Ever felt exhausted at the completion of a day or week and think – will I ever get ahead of my workload?
If so, I recently facilitated a new offering from FranklinCovey called 5 Choices for Extraordinary Productivity. The 5 Choices program outlines key choices for people living what is affectionately called the ‘Modern Day Life’ . The paradox is the world has never been both easier and harder to achieve extraordinary productivity. The ease is the access to technology i.e. Skype, some email, Google etc. and the harder is the amount of unnecessary emails, pressure to respond instantly to requests and ability to escape work.

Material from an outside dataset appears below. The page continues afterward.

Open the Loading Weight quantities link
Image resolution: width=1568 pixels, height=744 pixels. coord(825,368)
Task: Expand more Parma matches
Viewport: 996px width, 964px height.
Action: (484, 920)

I will give you an overview of the program and some tips that I found very useful, to help you make a choice to live a life of extraordinary productivity.
The 5 Choices consist of;
- Act on the important. Don’t react to the urgent
- Go for extraordinary. Don’t settle for ordinary
- Schedule the Big Rocks. Don’t sort the gravel
- Rule your technology. Don’t let it rule you
- Fuel your fire. Don’t burn out
In this blog I will go through each the first two steps in brief with tips.

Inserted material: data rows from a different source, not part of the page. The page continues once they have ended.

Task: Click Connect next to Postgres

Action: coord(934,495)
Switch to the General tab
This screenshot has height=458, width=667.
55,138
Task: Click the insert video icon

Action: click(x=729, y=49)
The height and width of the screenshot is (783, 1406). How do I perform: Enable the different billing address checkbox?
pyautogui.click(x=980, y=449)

Choice 1 Act on the important. Don’t react to the urgent
The core principle here is successful people have the skill to discern the important from the not so important. We all have a similar capacity to process information, it’s just that some people better regulate what gets in than others. People once filtered the requests face-to-face, however these days in the digital world people receive on average 130+ emails a day and there are limited filters. We constantly react to all the tasks coming our way and find it hard to act on the important. One way to determine the value of a task is to use the time matrix – quadrant of urgent to non-urgent and important to unimportant. Non urgent and important is where we get maximum return for the time we spend. Looking at your tasks and email inbox as a team and allocating each to one of the four quadrants can be very powerful. It can create a common language and also help you remove tasks that are not important and waste everyone’s time. Ever sat in a meeting and thought – Why am I here and not had the conversation with the team on how to improve it? That is OK and from my experience more the norm. To create a point of difference you can take a different approach. The course also provides skills to PAUSE CLARIFY and DECIDE when you are given an urgent non important task.
Choice 2 Go for extraordinary. Don’t settle for ordinary
This part of the course was confronting in a positive way for many participants, as it helped people reflect on their key roles, generally 5-7 and how they were performing. For many it was difficult to pick only 7 as they realised they had many roles in their live and in some cases had spread themselves too thin. Once the roles were defined, you then had to rate yourself as either extraordinary, ordinary or under-performing in the role. This is subjective and there is no right or wrong, just how you see it. From there, people used a simple structure on how to write their role and goal statements. This was a very powerful moment in the course for me as I came to the realisation that I was an ordinary dad. What do I mean by ordinary – well when I came home at night and walked to the park with my children I was there physically however mentally I was still at the office. I didn’t really connect with them and kept using my blackberry. By defining how I was going to be in this moment and setting a goals of three times a week my connection with my children has changed considerably. Extraordinary is relative to your situation. By defining a few roles and setting higher expectations you can live a more extraordinary life than you thought was possible. Remember we all have a similar capacity to process information and we all get 24/7 – what we do with it is what counts.
Next week we will look at the remaining 3 choices.
I highly recommend taking the course as this is only an executive summary. For those that have completed The 7 habits of Highly Effective People (FranklinCovey), they may know that reading the book and hearing about it from someone else is good, but no substitute to doing the course yourself.